Favorito às presidenciais da Colômbia sofre revés nas primárias
O candidato favorito às eleições presidenciais da Colômbia, em maio de 2026, o senador esquerdista Iván Cepeda, denunciou uma "violação" da autoridade eleitoral ao seu direito de participar das primárias, em março, uma decisão que divide as forças governistas.
O governo do presidente Gustavo Petro e seus candidatos na disputa denunciam que o Conselho Nacional Eleitoral (CNE) está politizado, depois de frear a participação de Cepeda nas primárias de 8 de março por ter participado de uma consulta anterior, em outubro.
"Diante da violação do nosso direito à participação política (...), vou me inscrever para o primeiro turno das eleições presidenciais e vamos vencer", postou Cepeda no X nesta quinta-feira (5), anunciando também a retirada da coalizão governista Pacto Histórico destas consultas.
Nas primárias de março, forças da esquerda, da direita e do centro vão se enfrentar com o objetivo de escolher os candidatos que vão disputar o primeiro turno das presidenciais, em 31 de maio.
Os pré-candidatos que vão disputar o pleito pela esquerda ainda serão definidos, embora um dos favoritos seja Roy Barreras, um político experiente próximo de Petro, e outros aspirantes progressistas.

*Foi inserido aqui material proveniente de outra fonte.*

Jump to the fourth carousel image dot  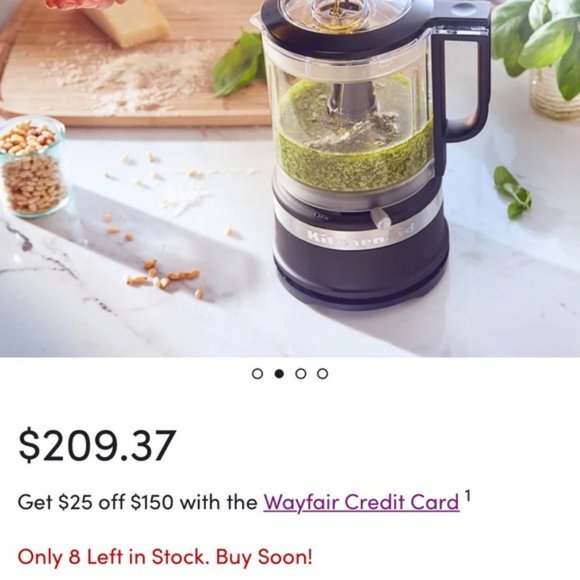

Petro qualificou a decisão do CNE como um "grave golpe para a democracia".
Cepeda, de 63 anos, filósofo e defensor dos direitos humanos, lidera as pesquisas de intenção de voto para as presidenciais.
É inimigo declarado do influente ex-presidente de direita Álvaro Uribe (2002-2010), a quem denunciou por supostos vínculos com paramilitares.

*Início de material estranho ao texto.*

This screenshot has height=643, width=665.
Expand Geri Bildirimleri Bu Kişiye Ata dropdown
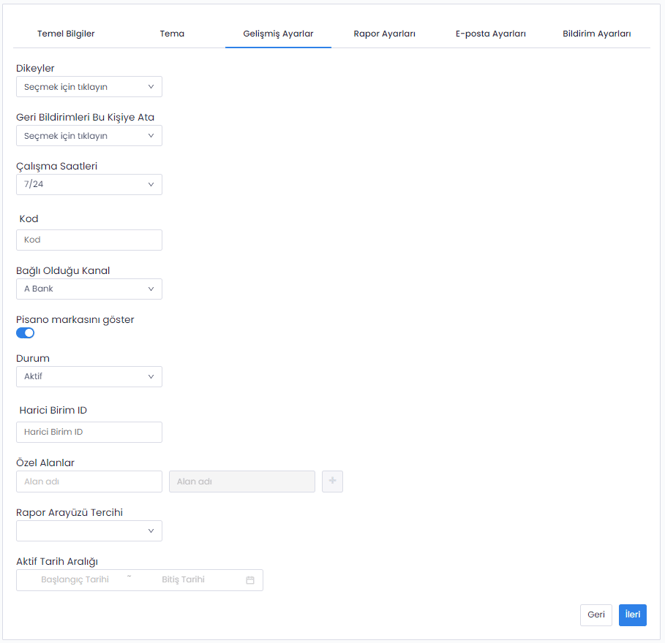(x=89, y=136)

O segundo melhor colocado nas pesquisas é o candidato independente Abelardo de la Espriella, um excêntrico advogado defensor da linha-dura contra o crime, que defendeu personalidades controversas como Alex Saab, um empresário colombiano que esteve preso nos Estados Unidos por lavagem de dinheiro, acusado de ser testa-de-ferro do presidente venezuelano deposto Nicolás Maduro.
Roy Barreras, ex-presidente do Senado e ex-embaixador da Colômbia no Reino Unido, no momento tem intenções de voto minoritárias.